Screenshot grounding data
————————

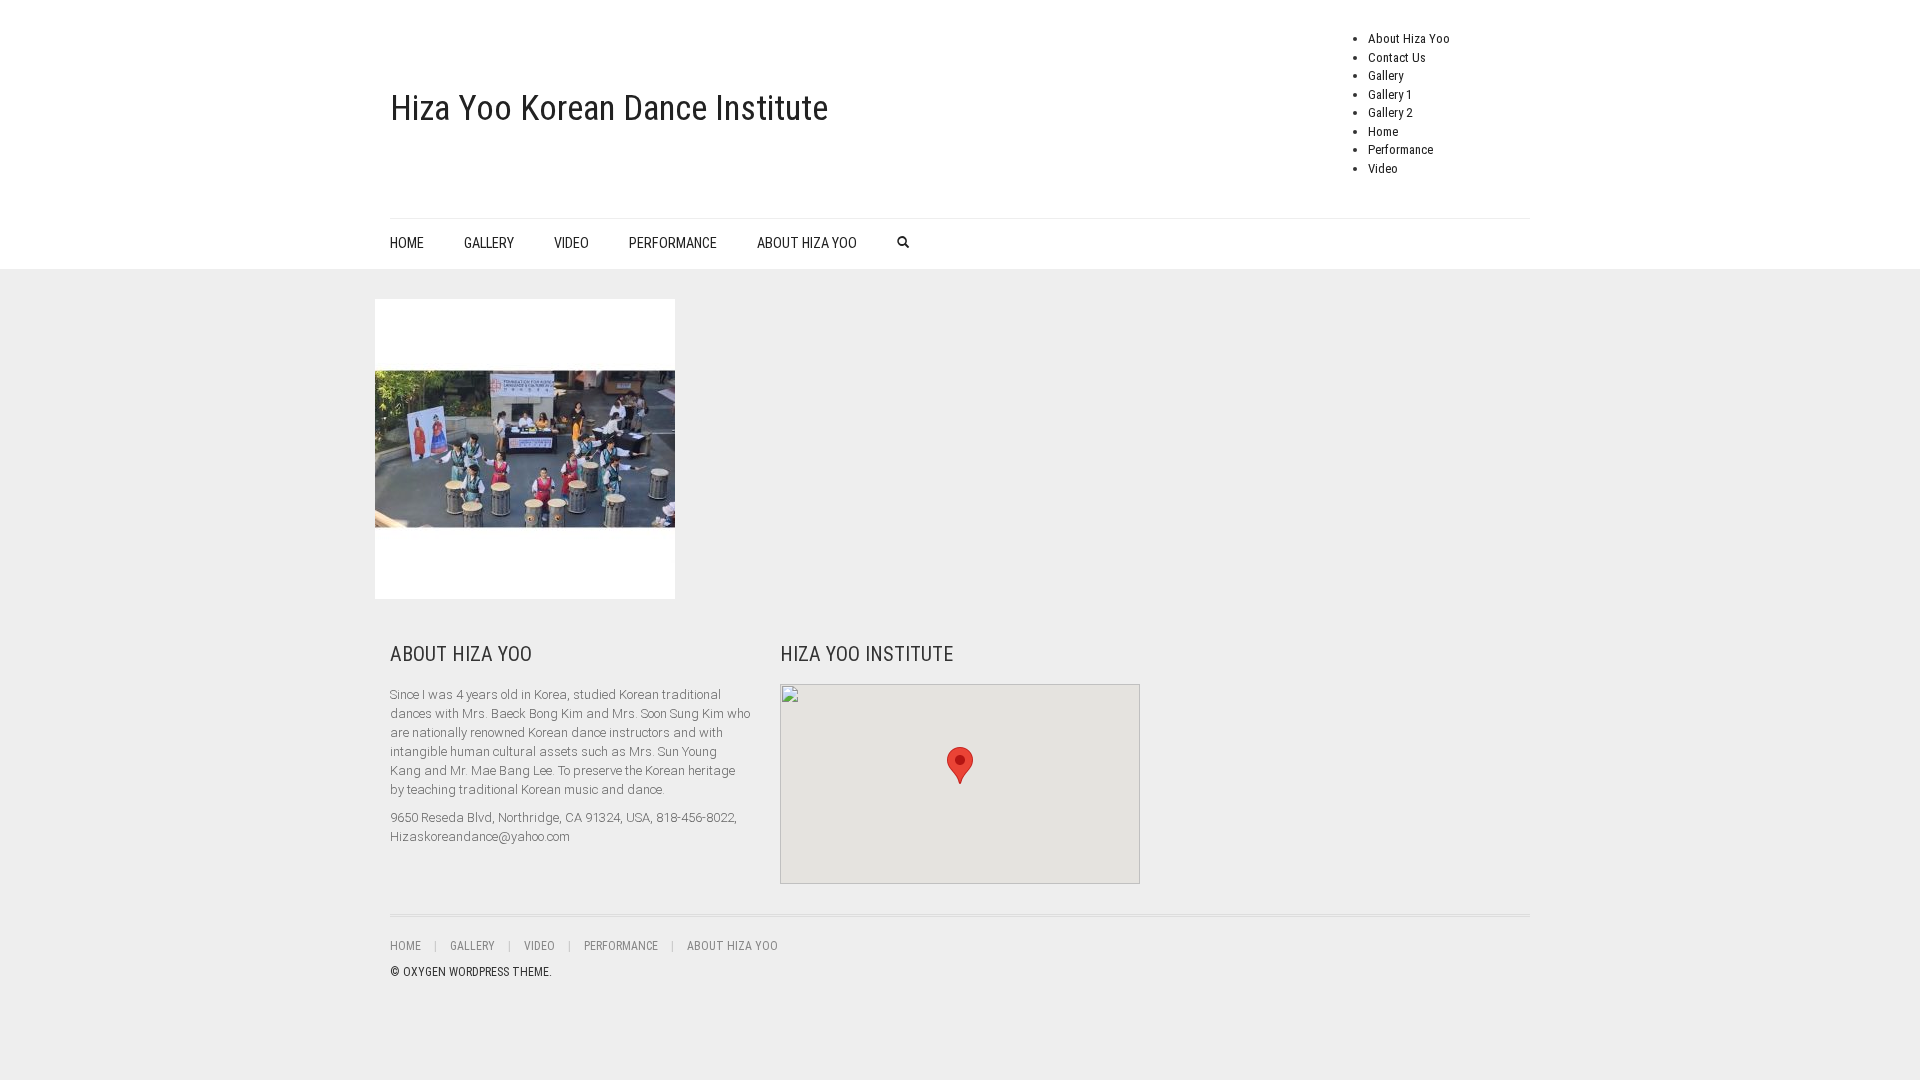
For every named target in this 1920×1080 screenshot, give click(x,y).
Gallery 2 (1390, 112)
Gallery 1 (1390, 94)
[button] (960, 765)
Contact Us (1397, 57)
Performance (1400, 149)
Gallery (1385, 75)
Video (1383, 168)
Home (1383, 131)
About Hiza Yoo (1409, 38)
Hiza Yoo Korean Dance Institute (609, 108)
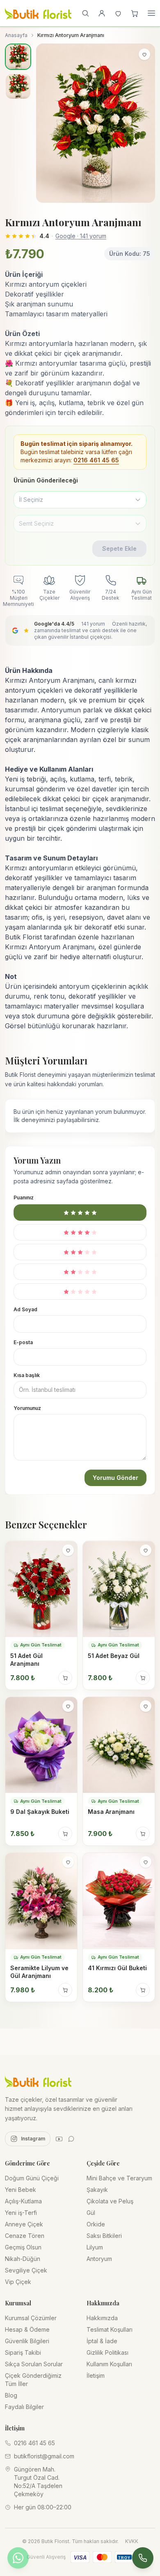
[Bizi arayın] (142, 2558)
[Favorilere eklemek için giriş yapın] (144, 54)
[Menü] (151, 13)
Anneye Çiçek (24, 2224)
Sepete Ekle (119, 548)
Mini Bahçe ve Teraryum (119, 2178)
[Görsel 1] (18, 57)
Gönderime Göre (27, 2163)
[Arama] (85, 13)
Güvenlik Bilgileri (27, 2340)
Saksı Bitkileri (104, 2235)
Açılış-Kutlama (23, 2201)
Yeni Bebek (20, 2189)
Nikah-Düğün (22, 2258)
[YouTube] (59, 2138)
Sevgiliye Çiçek (26, 2270)
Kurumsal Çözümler (31, 2317)
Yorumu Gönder (115, 1477)
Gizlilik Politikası (107, 2352)
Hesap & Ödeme (27, 2329)
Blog (11, 2395)
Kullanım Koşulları (109, 2363)
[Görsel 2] (18, 86)
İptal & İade (102, 2340)
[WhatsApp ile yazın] (18, 2558)
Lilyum (95, 2247)
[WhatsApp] (71, 2138)
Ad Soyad (25, 1309)
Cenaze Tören (24, 2235)
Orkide (96, 2224)
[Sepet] (134, 13)
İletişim (96, 2375)
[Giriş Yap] (101, 13)
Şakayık (97, 2189)
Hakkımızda (102, 2317)
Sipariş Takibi (23, 2352)
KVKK (131, 2541)
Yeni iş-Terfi (21, 2212)
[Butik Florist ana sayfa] (38, 2081)
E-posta (23, 1342)
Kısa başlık (27, 1375)
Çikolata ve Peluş (110, 2201)
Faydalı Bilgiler (24, 2406)
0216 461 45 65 (96, 460)
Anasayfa (16, 35)
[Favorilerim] (118, 13)
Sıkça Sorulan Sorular (34, 2363)
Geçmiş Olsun (23, 2247)
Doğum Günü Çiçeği (32, 2178)
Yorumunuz (27, 1408)
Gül (91, 2212)
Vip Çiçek (18, 2281)
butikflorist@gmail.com (43, 2456)
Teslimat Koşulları (110, 2329)
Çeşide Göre (103, 2163)
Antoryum (99, 2258)
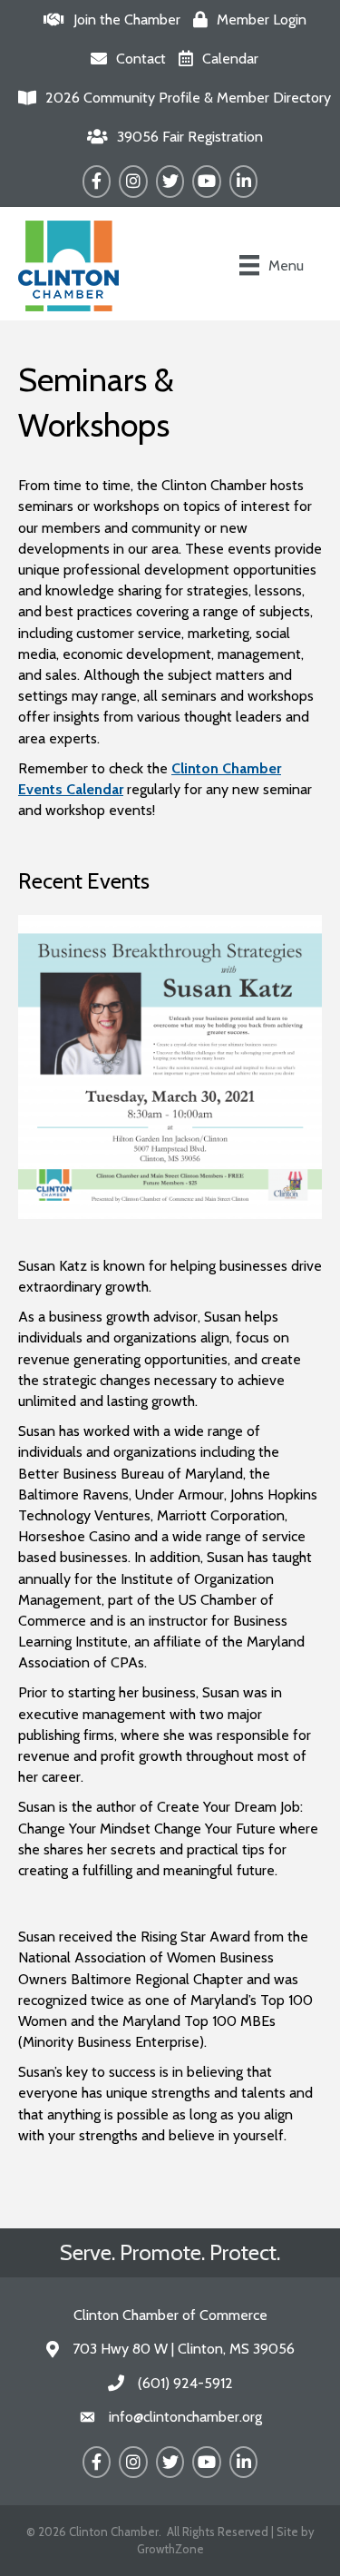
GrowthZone (170, 2549)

————————

→ **Activity**
All of the lines above should be copied exactly, apart from the pictures.

→ **Reply**
For every named target in this 1920×1080 screenshot, give click(x,y).
Gallery 2 (1390, 112)
Gallery 1 (1390, 94)
[button] (960, 765)
Contact Us (1397, 57)
Performance (1400, 149)
Gallery (1385, 75)
Video (1383, 168)
Home (1383, 131)
About Hiza Yoo (1409, 38)
Hiza Yoo Korean Dance Institute (609, 108)
[Bizi arayın] (142, 2558)
[Favorilere eklemek için giriş yapın] (144, 54)
[Menü] (151, 13)
Anneye Çiçek (24, 2224)
Sepete Ekle (119, 548)
Mini Bahçe ve Teraryum (119, 2178)
[Görsel 1] (18, 57)
Gönderime Göre (27, 2163)
[Arama] (85, 13)
Güvenlik Bilgileri (27, 2340)
Saksı Bitkileri (104, 2235)
Açılış-Kutlama (23, 2201)
Yeni Bebek (20, 2189)
Nikah-Düğün (22, 2258)
[YouTube] (59, 2138)
Sevgiliye Çiçek (26, 2270)
Kurumsal Çözümler (31, 2317)
Yorumu Gönder (115, 1477)
Gizlilik Politikası (107, 2352)
Hesap & Ödeme (27, 2329)
Blog (11, 2395)
Kullanım Koşulları (109, 2363)
[Görsel 2] (18, 86)
İptal & İade (102, 2340)
[WhatsApp ile yazın] (18, 2558)
Lilyum (95, 2247)
[WhatsApp] (71, 2138)
Ad Soyad (25, 1309)
Cenaze Tören (24, 2235)
Orkide (96, 2224)
[Sepet] (134, 13)
İletişim (96, 2375)
[Giriş Yap] (101, 13)
Şakayık (97, 2189)
Hakkımızda (102, 2317)
Sipariş Takibi (23, 2352)
KVKK (131, 2541)
Yeni iş-Terfi (21, 2212)
[Butik Florist ana sayfa] (38, 2081)
E-posta (23, 1342)
Kısa başlık (27, 1375)
Çikolata ve Peluş (110, 2201)
Faydalı Bilgiler (24, 2406)
0216 461 45 65 (96, 460)
Anasayfa (16, 35)
[Favorilerim] (118, 13)
Sıkça Sorulan Sorular (34, 2363)
Geçmiş Olsun (23, 2247)
Doğum Günü Çiçeği (32, 2178)
Yorumunuz (27, 1408)
Gül (91, 2212)
Vip Çiçek (18, 2281)
butikflorist@gmail.com (43, 2456)
Teslimat Koşulları (110, 2329)
Çeşide Göre (103, 2163)
Antoryum (99, 2258)
GrowthZone (170, 2549)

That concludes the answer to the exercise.